Heures supplémentaires : comment ça marche ?

Au-delà de la durée légale hebdomadaire de travail, toute heure travaillée doit être comptabilisée comme une heure supplémentaire. Qui peut en bénéficier ? Quelles sont les limites à respecter ? Comment sont-elles rémunérées ? Quelles compensations doivent être accordées ? Faisons le tour de la question.

Qui peut bénéficier des heures supplémentaires ?

Hormis les salariés au forfait annuel en jours et les cadres dirigeant de l’entreprise, tous les salariés du secteur privé peuvent faire des heures supplémentaires.

 

Elles sont réalisées à la demande (écrite ou orale) de l’employeur, ou avec son accord.

Le salarié a l’obligation d’effectuer les heures supplémentaires demandées, excepté en cas d’abus. Par exemple, si son employeur ne lui en fait pas la demande assez tôt.

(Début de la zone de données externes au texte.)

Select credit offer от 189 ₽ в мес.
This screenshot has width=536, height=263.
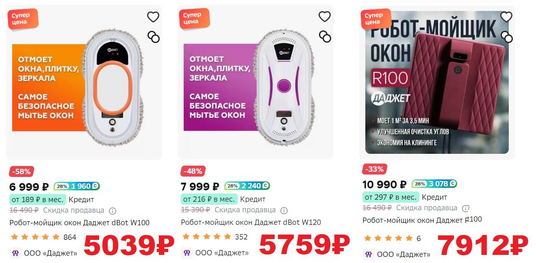(37, 200)
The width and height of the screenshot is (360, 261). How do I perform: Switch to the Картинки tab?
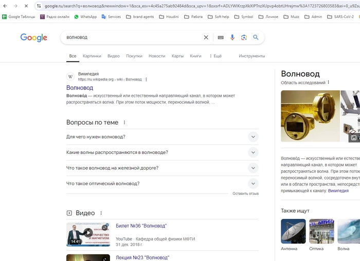coord(92,56)
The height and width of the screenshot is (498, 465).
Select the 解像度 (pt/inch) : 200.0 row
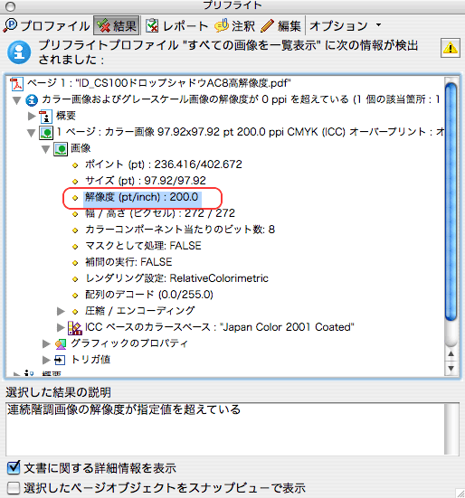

Les limites à ne pas dépasser

La durée maximale hebdomadaire légale

Les heures supplémentaires sont calculées par semaine. Le salarié ne doit pas dépasser :

  • 10 h par jour,
  • 48 h par semaine (dans des circonstances exceptionnelles, ce plafond peut être porté à 60 h),
  • 44 h par semaine en moyenne sur une période de 12 semaines consécutives.

Le contingent annuel d’heures supplémentaires

Le salarié ne doit pas, non plus, dépasser un contingent annuel d’heures supplémentaires, défini par la convention ou l’accord collectif de l’entreprise. A défaut, il est fixé à 220 heures par salarié et par an.

En cas de dépassement, les obligations de l'employeur seront accrues :

  • il devra consulter les représentants du personnel avant de demander des heures en plus aux salariés,
  • chaque heure effectuée au-delà du contingent donnera lieu à une contrepartie obligatoire en repos (voir ci-dessous).

Exceptions

Dans certains cas, les heures effectuées au-delà de la durée légale ne sont pas comptabilisées dans le contingent annuel :

  • lorsque les heures sont réalisées dans un contexte d’urgence : mesures de sauvetage, intervention avant un accident imminent, réparations nécessaires sur les installations ou bâtiments…
  • lorsque les heures effectuées donnent droit à un repos compensateur équivalent.

Les compensations

La rémunération à taux majoré

Chaque heure supplémentaire donne droit à une rémunération majorée (ou à un repos compensateur équivalent - voir ci-dessous).

Les taux de majoration ne peuvent être inférieurs à 10 %. Ils sont fixés par convention ou accord d'entreprise ou de branche.

A défaut, les taux suivants s’appliquent :

  • 25 % pour les 8 premières heures supplémentaires travaillées dans la même semaine.
  • 50 % pour les heures suivantes.

La défiscalisation des heures supplémentaires

Depuis le 1er janvier 2019, la rémunération liée aux heures supplémentaires (et complémentaires pour les temps partiels) est exonérée d’impôt sur le revenu dans la limite de 5 000 € par salarié et par an.

Le repos compensateur

La rémunération des heures supplémentaires peut être remplacée, pour tout ou partie, par un repos compensateur équivalent et défini par convention ou accord. La durée de ce repos correspond alors à la rémunération majorée. Par exemple, une heure supplémentaire payée à un taux majoré de 50 % donnera droit à un repos compensateur d’1h30.

La contrepartie obligatoire en repos

Les heures supplémentaires accomplies au-delà du contingent annuel donnent également droit à une contrepartie obligatoire en repos (COR), définie par accord collectif.

A défaut :

  • la COR est fixée à 50 % des heures supplémentaires accomplies au-delà du contingent annuel pour les entreprises de 20 salariés au plus,
  • et à 100 % pour les entreprises de plus de 20 salariés.